TEXT SHOWN:
[Start of Attachment]
Monday, October 17, 2011

KEEP 'EM FLYING: Aircraft maintenance unpaid bills undercut Illinois' business partners

SPRINGFIELD, Ill. | Ambulance operators, pharmacists, aircraft repairmen, produce providers, funeral home directors, even racing horse owners.   Illinois businesses large and small have suffered as state government's failure to promptly pay its bills became the status quo. While all business owners are suffering through the nation's economic problems, the state's inability to pay its debts for months at a time has forced these vendors and service providers to borrow money, lay off staff, cut salaries and more.

JACKSONVILLE, Ill. Even the guy who keeps state government's planes in the air can't get paid on time. Illinois owed $15,668 to Klem's Aero Repair as of early September, with some bills stretching back to the beginning of May.

Owner Irvin Klemmensen said he got one check in August for work he had done in January on the five planes he tends from an overall fleet the state uses for state police and other business.

Klemmensen used to have two employees at his Jacksonville business, but he had to lay them off a couple of years ago. "I can't afford to have anybody else. The state is the biggest cause of it," he said.

State checks used to come like clockwork, Klemmensen said. Now they come in fits and starts so that he can't count on the money.

Klemmensen said he would never take shortcuts on aircraft maintenance, no matter how slowly the state pays him. But he knows the state wouldn't be so patient if he were the one not making his payments.

"If I didn't pay my sales tax, they'd send me all kinds of nasty letters and threats," he said.
[End of Attachment]
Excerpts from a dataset
[Start of Attachment]
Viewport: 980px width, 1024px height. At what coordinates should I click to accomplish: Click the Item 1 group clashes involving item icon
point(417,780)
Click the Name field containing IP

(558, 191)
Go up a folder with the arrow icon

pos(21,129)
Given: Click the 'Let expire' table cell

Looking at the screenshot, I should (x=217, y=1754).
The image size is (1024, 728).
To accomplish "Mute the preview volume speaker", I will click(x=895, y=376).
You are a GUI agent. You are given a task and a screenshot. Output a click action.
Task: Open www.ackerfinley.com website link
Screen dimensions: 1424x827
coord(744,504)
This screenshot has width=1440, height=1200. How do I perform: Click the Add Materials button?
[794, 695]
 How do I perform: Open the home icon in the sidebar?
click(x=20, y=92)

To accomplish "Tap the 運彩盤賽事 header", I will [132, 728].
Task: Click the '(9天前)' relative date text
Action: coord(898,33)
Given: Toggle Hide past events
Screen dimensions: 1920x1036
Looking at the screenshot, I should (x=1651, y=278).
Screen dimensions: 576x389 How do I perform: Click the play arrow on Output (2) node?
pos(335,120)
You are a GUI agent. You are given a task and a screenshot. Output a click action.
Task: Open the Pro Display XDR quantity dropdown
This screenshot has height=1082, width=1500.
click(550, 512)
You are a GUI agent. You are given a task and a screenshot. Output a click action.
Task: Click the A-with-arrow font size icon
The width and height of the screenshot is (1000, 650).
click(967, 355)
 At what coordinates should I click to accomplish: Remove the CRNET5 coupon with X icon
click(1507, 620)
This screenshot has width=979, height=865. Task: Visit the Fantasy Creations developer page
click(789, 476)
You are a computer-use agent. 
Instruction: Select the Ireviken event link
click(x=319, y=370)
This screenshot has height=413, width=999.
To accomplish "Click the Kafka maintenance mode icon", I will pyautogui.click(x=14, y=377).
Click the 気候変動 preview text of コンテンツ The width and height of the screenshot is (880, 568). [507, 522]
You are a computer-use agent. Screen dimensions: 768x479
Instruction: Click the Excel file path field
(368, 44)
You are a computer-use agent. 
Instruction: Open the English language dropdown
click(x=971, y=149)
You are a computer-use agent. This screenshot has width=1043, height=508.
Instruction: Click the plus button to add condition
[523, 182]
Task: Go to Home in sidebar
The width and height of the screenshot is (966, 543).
[End of Attachment]
DIRECTIONS FOR THIS TASK:
Reproduce the whole article on Illinois' unpaid aircraft maintenance bills word for word. The data is not needed for anything here.

SOLVED EXERCISE:
Monday, October 17, 2011

KEEP 'EM FLYING: Aircraft maintenance unpaid bills undercut Illinois' business partners

SPRINGFIELD, Ill. | Ambulance operators, pharmacists, aircraft repairmen, produce providers, funeral home directors, even racing horse owners.   Illinois businesses large and small have suffered as state government's failure to promptly pay its bills became the status quo. While all business owners are suffering through the nation's economic problems, the state's inability to pay its debts for months at a time has forced these vendors and service providers to borrow money, lay off staff, cut salaries and more.

JACKSONVILLE, Ill. Even the guy who keeps state government's planes in the air can't get paid on time. Illinois owed $15,668 to Klem's Aero Repair as of early September, with some bills stretching back to the beginning of May.

Owner Irvin Klemmensen said he got one check in August for work he had done in January on the five planes he tends from an overall fleet the state uses for state police and other business.

Klemmensen used to have two employees at his Jacksonville business, but he had to lay them off a couple of years ago. "I can't afford to have anybody else. The state is the biggest cause of it," he said.

State checks used to come like clockwork, Klemmensen said. Now they come in fits and starts so that he can't count on the money.

Klemmensen said he would never take shortcuts on aircraft maintenance, no matter how slowly the state pays him. But he knows the state wouldn't be so patient if he were the one not making his payments.

"If I didn't pay my sales tax, they'd send me all kinds of nasty letters and threats," he said.